━━━━━ Input for this task ━━━━━

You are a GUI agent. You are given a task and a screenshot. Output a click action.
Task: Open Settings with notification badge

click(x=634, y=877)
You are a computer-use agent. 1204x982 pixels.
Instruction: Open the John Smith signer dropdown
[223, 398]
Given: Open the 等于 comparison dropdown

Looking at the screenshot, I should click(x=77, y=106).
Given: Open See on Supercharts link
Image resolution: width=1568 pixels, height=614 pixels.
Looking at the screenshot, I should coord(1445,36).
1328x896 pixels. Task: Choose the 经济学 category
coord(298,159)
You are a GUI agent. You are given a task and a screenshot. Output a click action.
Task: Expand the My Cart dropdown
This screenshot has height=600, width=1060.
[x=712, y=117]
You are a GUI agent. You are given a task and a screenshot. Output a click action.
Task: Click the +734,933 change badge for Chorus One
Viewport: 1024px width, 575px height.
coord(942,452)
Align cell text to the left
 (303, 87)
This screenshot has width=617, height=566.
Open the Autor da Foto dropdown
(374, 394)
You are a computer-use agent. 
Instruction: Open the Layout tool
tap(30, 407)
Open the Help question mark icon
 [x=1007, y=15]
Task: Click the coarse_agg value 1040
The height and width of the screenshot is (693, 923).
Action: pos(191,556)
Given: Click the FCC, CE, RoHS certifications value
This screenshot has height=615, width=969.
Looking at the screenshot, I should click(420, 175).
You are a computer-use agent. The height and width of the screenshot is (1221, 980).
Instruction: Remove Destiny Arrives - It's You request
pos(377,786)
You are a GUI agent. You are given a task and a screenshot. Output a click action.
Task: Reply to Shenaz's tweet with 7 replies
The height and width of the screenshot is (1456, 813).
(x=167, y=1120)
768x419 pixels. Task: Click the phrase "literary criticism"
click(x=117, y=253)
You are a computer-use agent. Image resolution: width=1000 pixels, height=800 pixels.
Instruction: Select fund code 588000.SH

━━━━━

◆ Task requirements ◆
Please copy every line of the data that carries the string "computer".

◆ Expected answer ◆
You are a computer-use agent. 1204x982 pixels.
You are a computer-use agent. 
You are a computer-use agent. The height and width of the screenshot is (1221, 980).
You are a computer-use agent. Image resolution: width=1000 pixels, height=800 pixels.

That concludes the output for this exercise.